BUANAINDONESIA.COM, JAKARTA – Aktivis Hak Asasi Manusia yang tergabung dalam Human Rights Working Group (HRWG) Indonesia melalui rilis persnya mengecam keras pengesahan PERPPU revisi UU Perlindungan Anak yang mengatur tentang kebiri dan hukuman mati sebagai hukuman tambahan. Dengan ragam catatan yang muncul terhadap PERPPU tersebut, tindakan pengesahan yang dilakukan oleh DPR adalalah upaya yang tergesa-gesa dan keliru. Harusnya, DPR menolak PERPPU tersebut karena samarnya pengaturan hukuman kebiri di dalamnya, selain juga bertentangan dengan prinsip-prinsip hukum yang lain.
HRWG telah menyesalkan sejak awal PERPPU ini dirancang oleh Pemerintah, karena Pemerintah sama sekali tidak memperhatikan prinsip anti-penyiksaan dan perkembangan internasional. Apalagi, mekanisme pelaksanaan kebiri sendiri masih samar dan belum jelas dan nyata-nyata Ikatan Dokter Indonesia (IDI) menolak sebagai eksekutor.
Kami mendorong Pemerintah dan DPR untuk menyelesaikan kasus-kasus kekerasan dan kejahatan terhadap anak, menghukum seberat-beratnya, namun pilihan kebiri dan hukuman mati sebagai suatu hukuman adalah tindakan yang reaktif terhadap situasi yang ada, tanpa kajian yang mendalam. Pengesahan PERPPU oleh DPR justru menegaskan kembali kekeliruan kebijakan yang telah diambil oleh Pemerintah.
Lebih dari itu, patut disayangkan bahwa PERPPU sendiri tidak cukup memadai untuk melindungi dan menjamin hak-hak perempuan korban kekerasan, karena sama sekali PERPPU tidak mengatur tentang aspek pemulihan dan layanan medis atau sosial korban pasca kejahatan. Dalam ranah ini, sangat disesalkan bahwa desakan kuat untuk menghentikan kekerasan terhadap anak dan perempuan justru melupakan kepentingan korban itu sendiri. Pengesahan PERPPU ini kembali menegaskan kegagapan Negara dalam menyikapi situasi sosial dan hukum yang ada di Indonesia saat ini, tanpa melakukan kajian mendalam, serius dan mempertimbangkan sebuah kepentingan, termasuk korban.

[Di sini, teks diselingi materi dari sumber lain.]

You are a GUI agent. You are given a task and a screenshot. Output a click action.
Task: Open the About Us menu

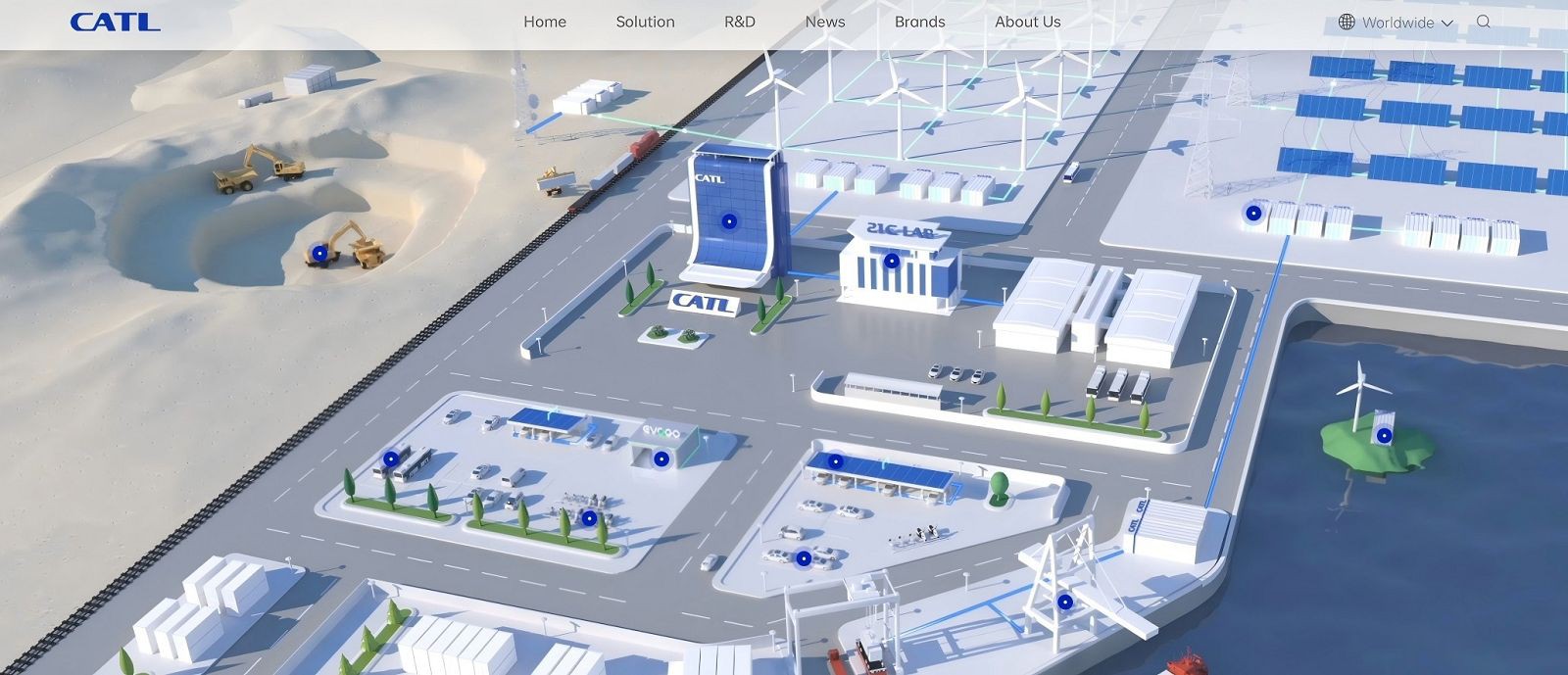pyautogui.click(x=1027, y=22)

Adopsi PERPPU ini menjadi undang-undang tentu menurunkan martabat Pemerintah Indonesia di level internasional. Di level global, Pemerintah Indonesia merupakan pendiri aliansi Initiative Convention against Torture (ICT) yang mendorong ratifikasi universal Konvensi Internasional Anti Penyiksaan (CAT). Dengan reputasi ini, seharusnya Pemerintah memiliki satu kesatuan kebijakan di level nasional dan internasional, bukannya justru membelakangi prinsip-prinsip yang ada di dalam Konvensi, dengan mengesahkan PERPPU yang menegaskan tentang hukuman kebiri dan hukuman mati.
Untuk itu, HRWG mendesak DPR untuk segera merevisi kembali PERPPU/UU tersebut dan melakukan kajian komprehensif terhadap substansi PERPPU agar sesuai dengan prinsip pemberantasan kekerasan terhadap anak dan kejahatan seksual di satu sisi, namun juga tetap menghormati prinsip-prinsip hak asasi manusia di sisi yang lain.